> **Description of the task**: Each line below that carries the string "arrow" must appear in the answer.

> **Data in this exercise**:
[Start of Attachment]
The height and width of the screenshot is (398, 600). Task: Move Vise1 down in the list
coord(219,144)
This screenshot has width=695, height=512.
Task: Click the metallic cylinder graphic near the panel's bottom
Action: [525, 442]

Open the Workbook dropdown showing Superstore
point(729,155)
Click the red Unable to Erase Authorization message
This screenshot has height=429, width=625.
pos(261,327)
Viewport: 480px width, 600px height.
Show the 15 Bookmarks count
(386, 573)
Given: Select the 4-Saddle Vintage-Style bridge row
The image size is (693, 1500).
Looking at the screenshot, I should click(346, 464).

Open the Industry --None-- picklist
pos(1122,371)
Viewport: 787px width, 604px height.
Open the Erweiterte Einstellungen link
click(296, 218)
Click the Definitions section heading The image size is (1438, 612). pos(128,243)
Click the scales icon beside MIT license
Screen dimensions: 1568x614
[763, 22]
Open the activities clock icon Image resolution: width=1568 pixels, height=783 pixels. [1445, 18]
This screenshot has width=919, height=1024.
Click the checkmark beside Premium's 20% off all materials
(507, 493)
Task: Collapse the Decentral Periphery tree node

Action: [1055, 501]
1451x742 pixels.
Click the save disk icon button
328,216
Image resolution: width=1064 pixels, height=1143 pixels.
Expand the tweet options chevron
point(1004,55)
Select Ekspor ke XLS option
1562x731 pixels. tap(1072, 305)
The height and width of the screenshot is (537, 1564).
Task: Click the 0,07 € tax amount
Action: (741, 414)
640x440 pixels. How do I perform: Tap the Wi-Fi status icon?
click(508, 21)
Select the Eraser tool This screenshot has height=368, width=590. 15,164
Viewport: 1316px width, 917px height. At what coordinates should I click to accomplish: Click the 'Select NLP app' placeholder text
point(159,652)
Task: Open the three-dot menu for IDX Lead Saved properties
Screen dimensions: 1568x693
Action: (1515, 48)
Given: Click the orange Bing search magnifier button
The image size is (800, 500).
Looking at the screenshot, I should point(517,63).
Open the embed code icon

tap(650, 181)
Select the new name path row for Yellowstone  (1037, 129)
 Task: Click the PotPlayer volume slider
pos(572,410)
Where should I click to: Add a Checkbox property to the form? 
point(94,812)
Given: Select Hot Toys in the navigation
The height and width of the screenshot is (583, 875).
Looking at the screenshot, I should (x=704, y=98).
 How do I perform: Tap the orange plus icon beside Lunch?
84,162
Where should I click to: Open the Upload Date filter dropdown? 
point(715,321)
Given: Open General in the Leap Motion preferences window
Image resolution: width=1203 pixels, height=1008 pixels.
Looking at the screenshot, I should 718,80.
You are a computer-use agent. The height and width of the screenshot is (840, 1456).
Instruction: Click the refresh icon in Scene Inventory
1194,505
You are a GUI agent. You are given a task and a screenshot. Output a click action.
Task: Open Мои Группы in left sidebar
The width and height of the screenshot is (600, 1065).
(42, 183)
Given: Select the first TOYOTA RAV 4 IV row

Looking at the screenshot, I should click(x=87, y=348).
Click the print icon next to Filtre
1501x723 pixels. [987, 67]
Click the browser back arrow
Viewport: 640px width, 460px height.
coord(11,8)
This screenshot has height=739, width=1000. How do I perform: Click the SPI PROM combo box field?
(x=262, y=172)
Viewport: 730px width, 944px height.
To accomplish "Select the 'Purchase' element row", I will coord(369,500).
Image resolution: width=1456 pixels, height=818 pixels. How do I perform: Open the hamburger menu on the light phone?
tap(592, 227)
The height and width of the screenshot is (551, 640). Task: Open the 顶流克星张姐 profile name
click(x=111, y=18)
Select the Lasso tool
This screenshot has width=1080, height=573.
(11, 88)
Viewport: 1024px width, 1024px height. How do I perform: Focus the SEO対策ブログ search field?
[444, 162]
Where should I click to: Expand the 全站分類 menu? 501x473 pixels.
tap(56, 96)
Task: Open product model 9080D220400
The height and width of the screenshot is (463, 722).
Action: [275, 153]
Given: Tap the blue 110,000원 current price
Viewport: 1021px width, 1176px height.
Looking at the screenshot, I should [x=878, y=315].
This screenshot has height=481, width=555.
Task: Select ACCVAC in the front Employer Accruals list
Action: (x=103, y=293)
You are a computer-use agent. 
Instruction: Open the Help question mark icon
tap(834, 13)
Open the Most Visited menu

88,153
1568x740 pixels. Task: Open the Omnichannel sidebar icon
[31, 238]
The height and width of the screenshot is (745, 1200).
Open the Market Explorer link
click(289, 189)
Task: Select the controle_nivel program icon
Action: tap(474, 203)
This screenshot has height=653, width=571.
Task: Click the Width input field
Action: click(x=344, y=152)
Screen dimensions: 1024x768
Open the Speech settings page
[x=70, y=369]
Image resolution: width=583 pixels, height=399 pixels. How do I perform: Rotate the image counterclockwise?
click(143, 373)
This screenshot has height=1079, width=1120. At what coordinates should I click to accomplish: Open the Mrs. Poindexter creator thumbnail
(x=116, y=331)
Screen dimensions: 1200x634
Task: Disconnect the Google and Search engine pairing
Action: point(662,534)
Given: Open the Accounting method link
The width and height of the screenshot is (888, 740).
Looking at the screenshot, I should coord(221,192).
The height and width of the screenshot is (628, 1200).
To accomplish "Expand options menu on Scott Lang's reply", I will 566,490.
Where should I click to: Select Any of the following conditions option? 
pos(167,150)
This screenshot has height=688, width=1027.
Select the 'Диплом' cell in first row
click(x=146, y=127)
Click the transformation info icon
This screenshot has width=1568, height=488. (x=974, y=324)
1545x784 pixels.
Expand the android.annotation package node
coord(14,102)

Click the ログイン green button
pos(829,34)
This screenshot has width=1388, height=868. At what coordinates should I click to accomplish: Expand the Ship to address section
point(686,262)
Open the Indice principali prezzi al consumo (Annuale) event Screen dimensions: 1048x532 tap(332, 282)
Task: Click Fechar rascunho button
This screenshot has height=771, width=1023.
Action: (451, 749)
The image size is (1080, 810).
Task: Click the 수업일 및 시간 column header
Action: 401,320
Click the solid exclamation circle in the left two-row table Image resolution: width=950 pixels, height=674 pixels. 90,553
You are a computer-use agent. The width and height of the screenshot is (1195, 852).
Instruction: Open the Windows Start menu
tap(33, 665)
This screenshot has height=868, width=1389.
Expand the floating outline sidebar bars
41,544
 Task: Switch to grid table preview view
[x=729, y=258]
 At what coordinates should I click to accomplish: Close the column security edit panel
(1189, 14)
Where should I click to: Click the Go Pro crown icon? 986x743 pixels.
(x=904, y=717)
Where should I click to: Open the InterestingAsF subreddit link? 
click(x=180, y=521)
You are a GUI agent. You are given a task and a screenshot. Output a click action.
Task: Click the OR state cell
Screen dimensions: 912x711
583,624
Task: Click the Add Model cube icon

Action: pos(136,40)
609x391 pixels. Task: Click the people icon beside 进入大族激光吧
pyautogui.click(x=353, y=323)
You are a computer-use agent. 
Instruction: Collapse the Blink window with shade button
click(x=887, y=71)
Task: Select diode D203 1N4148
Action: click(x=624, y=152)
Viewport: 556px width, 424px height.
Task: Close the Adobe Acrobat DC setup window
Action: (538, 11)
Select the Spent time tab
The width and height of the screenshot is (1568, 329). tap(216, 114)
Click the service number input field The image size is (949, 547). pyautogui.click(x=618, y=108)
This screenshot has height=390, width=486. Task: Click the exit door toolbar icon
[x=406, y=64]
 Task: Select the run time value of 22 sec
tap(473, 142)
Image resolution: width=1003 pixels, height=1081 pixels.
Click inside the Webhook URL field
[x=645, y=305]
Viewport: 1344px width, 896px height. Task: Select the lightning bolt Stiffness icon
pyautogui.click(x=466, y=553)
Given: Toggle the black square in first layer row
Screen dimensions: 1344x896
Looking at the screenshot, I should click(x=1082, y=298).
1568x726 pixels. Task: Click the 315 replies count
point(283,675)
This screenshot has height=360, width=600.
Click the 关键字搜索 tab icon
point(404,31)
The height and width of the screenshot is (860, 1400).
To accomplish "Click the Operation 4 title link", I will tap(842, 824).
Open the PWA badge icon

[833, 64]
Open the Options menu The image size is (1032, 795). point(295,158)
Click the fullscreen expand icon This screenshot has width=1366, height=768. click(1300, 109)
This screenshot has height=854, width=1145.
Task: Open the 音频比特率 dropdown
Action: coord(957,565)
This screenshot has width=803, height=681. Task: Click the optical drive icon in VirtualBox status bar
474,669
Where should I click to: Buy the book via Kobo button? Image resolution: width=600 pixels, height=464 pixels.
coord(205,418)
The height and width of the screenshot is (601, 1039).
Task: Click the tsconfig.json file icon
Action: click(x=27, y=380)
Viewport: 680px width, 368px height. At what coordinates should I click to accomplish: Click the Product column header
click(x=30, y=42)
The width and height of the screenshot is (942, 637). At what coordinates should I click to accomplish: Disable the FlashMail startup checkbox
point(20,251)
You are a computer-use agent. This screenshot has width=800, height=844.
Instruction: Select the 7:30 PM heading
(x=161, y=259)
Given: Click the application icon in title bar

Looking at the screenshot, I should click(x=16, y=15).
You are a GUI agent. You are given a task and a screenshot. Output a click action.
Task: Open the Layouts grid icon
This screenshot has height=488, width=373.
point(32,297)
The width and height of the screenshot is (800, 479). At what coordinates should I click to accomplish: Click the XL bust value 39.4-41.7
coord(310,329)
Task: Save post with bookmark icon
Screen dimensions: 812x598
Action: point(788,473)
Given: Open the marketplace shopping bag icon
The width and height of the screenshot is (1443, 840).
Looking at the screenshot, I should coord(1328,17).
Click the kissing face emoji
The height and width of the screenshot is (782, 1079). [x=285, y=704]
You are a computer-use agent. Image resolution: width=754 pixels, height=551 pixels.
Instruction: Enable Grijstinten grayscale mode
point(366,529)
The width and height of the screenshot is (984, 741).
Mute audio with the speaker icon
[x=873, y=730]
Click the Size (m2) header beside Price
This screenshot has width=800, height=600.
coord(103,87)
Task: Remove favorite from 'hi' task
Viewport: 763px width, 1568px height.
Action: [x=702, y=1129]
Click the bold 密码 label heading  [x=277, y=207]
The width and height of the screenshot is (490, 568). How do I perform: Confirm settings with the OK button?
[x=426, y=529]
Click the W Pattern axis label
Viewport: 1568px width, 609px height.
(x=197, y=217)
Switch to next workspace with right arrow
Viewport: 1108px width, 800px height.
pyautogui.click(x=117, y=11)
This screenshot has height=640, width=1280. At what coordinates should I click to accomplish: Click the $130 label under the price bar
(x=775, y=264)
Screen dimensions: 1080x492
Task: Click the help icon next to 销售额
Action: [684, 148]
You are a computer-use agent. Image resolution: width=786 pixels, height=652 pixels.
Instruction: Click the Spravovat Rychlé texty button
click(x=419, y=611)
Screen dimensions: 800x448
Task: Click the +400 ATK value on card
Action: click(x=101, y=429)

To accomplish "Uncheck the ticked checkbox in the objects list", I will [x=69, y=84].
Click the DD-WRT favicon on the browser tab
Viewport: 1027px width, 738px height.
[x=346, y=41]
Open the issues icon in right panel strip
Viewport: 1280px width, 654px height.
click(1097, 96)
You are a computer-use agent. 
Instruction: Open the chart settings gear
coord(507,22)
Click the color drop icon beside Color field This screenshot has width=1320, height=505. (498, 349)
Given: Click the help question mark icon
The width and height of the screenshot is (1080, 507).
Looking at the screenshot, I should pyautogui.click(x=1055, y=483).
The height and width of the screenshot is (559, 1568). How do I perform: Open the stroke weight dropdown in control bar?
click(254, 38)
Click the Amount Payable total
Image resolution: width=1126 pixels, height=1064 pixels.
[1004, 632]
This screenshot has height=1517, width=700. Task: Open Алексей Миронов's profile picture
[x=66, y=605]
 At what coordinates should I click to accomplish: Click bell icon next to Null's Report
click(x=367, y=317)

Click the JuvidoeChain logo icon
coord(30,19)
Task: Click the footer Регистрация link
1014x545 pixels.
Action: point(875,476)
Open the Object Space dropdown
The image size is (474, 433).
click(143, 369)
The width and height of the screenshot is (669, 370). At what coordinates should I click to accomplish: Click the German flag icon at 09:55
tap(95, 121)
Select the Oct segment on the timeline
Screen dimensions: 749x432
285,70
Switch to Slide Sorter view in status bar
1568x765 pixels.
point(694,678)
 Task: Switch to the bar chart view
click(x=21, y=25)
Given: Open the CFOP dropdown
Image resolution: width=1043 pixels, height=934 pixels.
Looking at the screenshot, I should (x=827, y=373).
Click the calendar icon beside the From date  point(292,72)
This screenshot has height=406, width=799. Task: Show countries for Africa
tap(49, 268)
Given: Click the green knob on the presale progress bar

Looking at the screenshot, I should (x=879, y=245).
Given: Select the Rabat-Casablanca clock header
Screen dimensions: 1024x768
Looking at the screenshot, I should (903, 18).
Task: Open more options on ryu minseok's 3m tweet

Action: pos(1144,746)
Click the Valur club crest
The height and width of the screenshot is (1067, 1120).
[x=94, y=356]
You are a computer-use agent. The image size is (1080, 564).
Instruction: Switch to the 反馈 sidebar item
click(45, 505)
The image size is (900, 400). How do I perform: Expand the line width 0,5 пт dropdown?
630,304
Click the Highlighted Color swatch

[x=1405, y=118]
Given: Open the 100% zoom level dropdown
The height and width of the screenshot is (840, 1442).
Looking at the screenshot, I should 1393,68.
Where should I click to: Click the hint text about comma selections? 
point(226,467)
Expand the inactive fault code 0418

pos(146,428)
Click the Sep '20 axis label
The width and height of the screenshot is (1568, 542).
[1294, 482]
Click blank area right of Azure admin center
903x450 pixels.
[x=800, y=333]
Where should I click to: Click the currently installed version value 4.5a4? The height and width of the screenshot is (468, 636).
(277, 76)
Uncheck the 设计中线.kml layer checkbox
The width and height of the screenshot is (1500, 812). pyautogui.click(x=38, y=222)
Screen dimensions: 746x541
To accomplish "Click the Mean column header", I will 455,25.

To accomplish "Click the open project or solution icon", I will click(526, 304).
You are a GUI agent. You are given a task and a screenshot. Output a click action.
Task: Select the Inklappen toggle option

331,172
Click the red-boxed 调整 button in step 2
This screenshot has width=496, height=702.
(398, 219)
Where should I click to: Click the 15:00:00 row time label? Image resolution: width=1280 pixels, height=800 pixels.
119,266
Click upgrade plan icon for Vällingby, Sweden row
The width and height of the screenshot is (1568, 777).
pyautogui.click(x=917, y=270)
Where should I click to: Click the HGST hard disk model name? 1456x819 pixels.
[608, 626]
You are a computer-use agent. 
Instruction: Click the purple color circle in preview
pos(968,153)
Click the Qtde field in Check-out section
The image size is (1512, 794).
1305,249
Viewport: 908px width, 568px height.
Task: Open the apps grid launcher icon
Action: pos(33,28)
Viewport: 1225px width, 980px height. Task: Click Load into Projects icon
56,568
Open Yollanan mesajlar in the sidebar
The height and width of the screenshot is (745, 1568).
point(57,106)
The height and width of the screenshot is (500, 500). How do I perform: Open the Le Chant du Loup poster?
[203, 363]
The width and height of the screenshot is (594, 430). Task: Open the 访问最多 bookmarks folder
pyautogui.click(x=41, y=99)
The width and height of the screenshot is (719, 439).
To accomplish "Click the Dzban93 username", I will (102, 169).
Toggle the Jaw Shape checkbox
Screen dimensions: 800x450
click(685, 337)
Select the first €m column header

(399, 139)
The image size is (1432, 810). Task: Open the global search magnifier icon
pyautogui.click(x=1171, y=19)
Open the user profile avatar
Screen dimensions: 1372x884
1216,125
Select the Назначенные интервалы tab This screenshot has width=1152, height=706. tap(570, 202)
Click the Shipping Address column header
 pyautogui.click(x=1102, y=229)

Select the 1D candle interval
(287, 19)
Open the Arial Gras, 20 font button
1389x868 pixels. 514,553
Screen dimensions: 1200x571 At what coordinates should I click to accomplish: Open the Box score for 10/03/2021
[End of Attachment]
> **Answer space**:
Click the browser back arrow
Switch to next workspace with right arrow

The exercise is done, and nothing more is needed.